Can be handled using Deployment Manager and IaaC services like Terraform to automate infrastructure provisioning
Cloud Build + Cloud Deploy/Spinnaker can be used for rapid continuous integration and deployment
Minimize latency
can be reduced using a Global HTTP load balancer, which would route the user to the closest region
using multi-regional resources like Cloud Spanner would also help reduce latency
Optimize for dynamic scaling
can be done using GKE Cluster Autoscaler and Horizontal Pod Autoscaling to dynamically scale the nodes and applications as per the demand
Cloud Spanner can be scaled dynamically
Use managed services and pooled resources.
Using GKE, with Global Load Balancer for computing and Cloud Spanner would help cover the application stack using managed services
Minimize costs.
Using minimal resources and enabling auto-scaling as per the demand would help minimize costs
Existing Technical Environment
The existing environment was recently migrated to Google Cloud, and five games came across using lift-and-shift virtual machine migrations, with a few minor exceptions. Each new game exists in an isolated Google Cloud project nested below a folder that maintains most of the permissions and network policies. Legacy games with low traffic have been consolidated into a single project. There are also separate environments for development and testing.
Key points here are the resource hierarchy exists with a project for each new game under a folder to control access using Service Control Permissions. Also, some of the small games would be hosted in a single project. There are also different environments for development, testing, and production.
Technical Requirements
Dynamically scale based on game activity.

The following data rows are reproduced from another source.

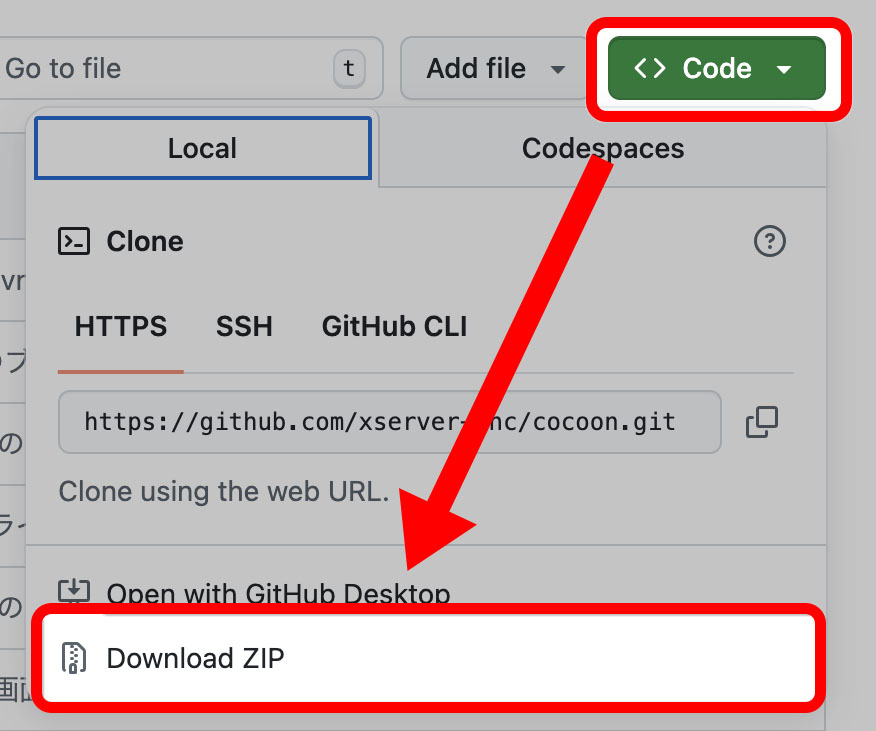Select the HTTPS clone option
Image resolution: width=876 pixels, height=731 pixels.
click(x=121, y=327)
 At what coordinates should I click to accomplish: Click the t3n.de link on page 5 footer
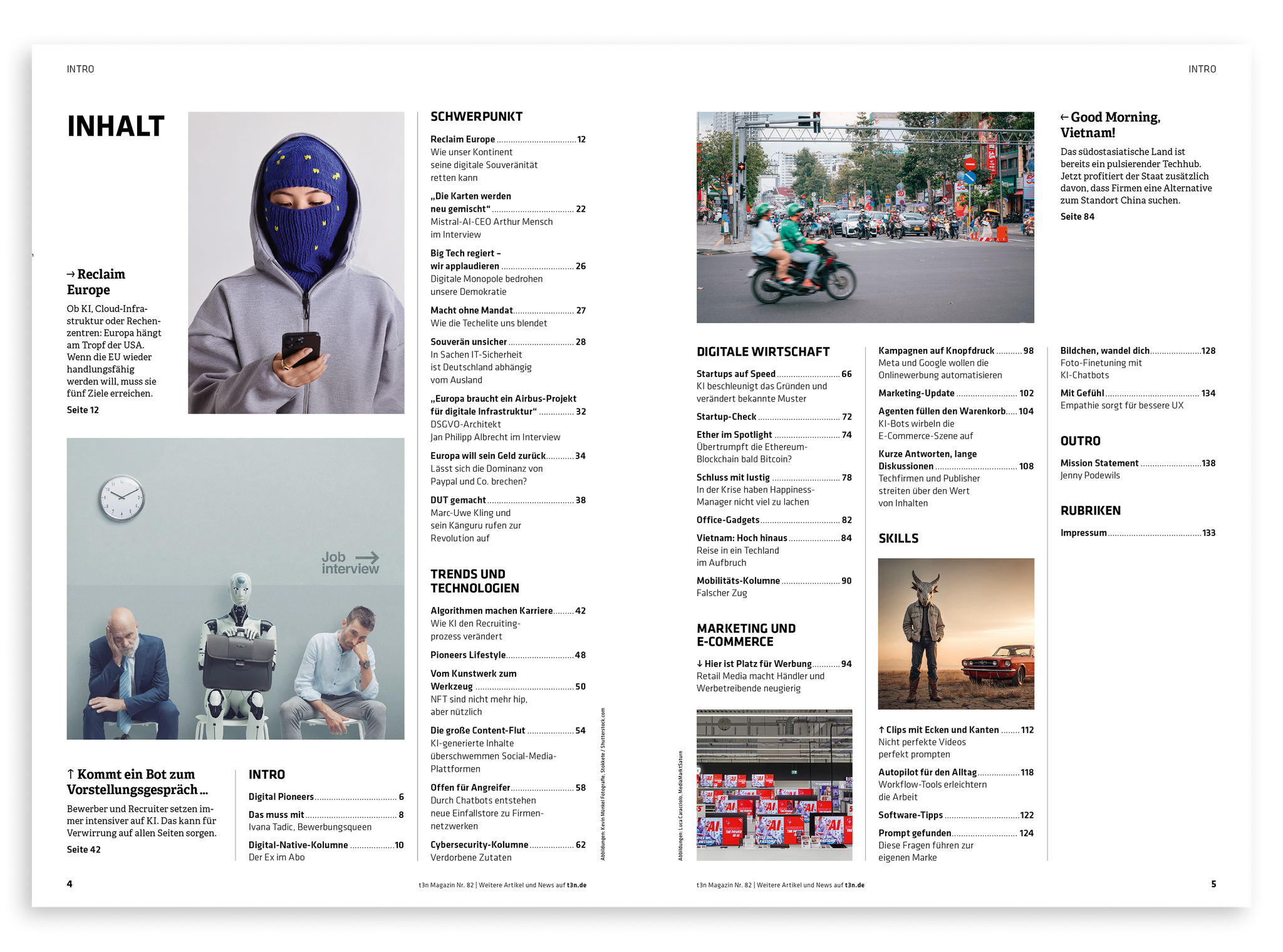coord(854,885)
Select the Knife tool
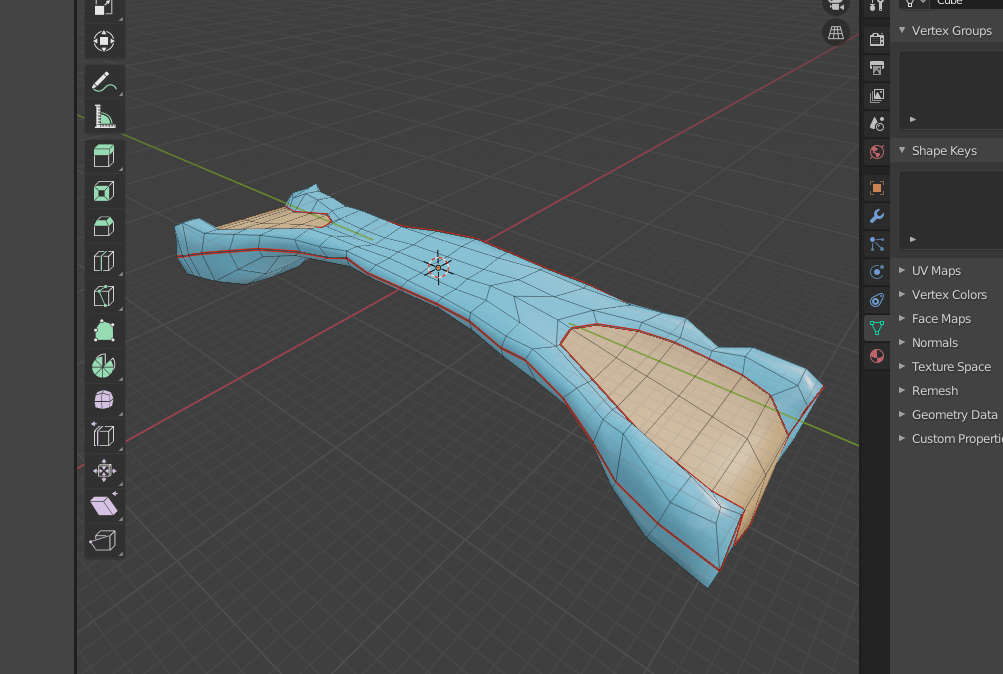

can be done using GKE Cluster Autoscaler and Horizontal Pod Autoscaling to dynamically scale the nodes and applications as per the demand
Publish scoring data on a near-real-time global leaderboard.
can be handled using Pub/Sub for capturing data and Cloud DataFlow for processing the data on the fly i.e real time
Store game activity logs in structured files for future analysis.
can be handled using Cloud Storage to store logs for future analysis
analysis can be handled using BigQuery either loading the data or using federated data source
data can also be stored directly using BigQuery as it would provide a low-cost data storage (as compared to Bigtable) for analytics
another advantage of BigQuery over Bigtable in this case its multi-regional, meeting the global footprint and latency requirements
Use GPU processing to render graphics server-side for multi-platform support.
Support eventual migration of legacy games to this new platform.